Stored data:

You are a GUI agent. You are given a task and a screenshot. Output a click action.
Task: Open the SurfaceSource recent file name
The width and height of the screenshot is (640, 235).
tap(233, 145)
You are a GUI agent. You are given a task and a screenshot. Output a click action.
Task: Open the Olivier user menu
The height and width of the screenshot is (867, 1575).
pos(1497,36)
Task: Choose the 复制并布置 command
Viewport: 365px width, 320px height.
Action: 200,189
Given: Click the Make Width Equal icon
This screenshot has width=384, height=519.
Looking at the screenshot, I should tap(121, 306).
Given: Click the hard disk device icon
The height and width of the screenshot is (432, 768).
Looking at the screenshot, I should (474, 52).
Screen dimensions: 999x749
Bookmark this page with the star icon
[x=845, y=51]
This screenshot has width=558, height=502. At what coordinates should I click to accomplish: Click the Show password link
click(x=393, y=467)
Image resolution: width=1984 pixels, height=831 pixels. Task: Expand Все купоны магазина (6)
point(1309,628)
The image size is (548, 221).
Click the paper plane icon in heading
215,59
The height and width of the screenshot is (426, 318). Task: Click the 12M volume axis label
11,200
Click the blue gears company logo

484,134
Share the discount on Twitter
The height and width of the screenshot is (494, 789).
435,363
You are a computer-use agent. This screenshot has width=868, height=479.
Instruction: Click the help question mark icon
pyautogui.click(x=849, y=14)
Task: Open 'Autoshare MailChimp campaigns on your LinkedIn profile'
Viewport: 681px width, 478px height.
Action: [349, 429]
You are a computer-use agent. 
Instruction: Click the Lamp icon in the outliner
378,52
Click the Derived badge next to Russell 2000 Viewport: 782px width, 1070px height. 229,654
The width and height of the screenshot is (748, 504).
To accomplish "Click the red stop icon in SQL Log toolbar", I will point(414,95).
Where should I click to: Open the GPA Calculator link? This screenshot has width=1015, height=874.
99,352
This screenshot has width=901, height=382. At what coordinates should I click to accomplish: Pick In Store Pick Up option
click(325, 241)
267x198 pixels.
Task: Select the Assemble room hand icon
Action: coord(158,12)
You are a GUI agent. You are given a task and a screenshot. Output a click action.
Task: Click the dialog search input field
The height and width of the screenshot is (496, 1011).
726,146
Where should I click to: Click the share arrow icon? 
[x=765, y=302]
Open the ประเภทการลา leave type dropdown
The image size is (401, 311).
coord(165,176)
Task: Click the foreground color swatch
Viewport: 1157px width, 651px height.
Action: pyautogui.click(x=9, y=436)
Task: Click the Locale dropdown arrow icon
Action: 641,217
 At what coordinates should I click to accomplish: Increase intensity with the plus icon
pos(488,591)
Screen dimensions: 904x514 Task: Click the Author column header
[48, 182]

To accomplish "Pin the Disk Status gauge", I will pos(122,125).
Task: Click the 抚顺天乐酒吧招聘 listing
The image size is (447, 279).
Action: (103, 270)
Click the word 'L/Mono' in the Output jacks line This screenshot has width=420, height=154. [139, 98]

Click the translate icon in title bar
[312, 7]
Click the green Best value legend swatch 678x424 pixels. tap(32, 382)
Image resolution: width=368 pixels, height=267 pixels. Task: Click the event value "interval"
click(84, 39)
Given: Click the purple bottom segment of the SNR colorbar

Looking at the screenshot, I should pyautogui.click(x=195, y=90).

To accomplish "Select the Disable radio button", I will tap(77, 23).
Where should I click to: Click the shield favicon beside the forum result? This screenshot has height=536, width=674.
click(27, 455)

Problem description
From the entries above, copy every line that holds the word "computer".

Solution to this exercise
You are a computer-use agent. This screenshot has width=868, height=479.
You are a computer-use agent. 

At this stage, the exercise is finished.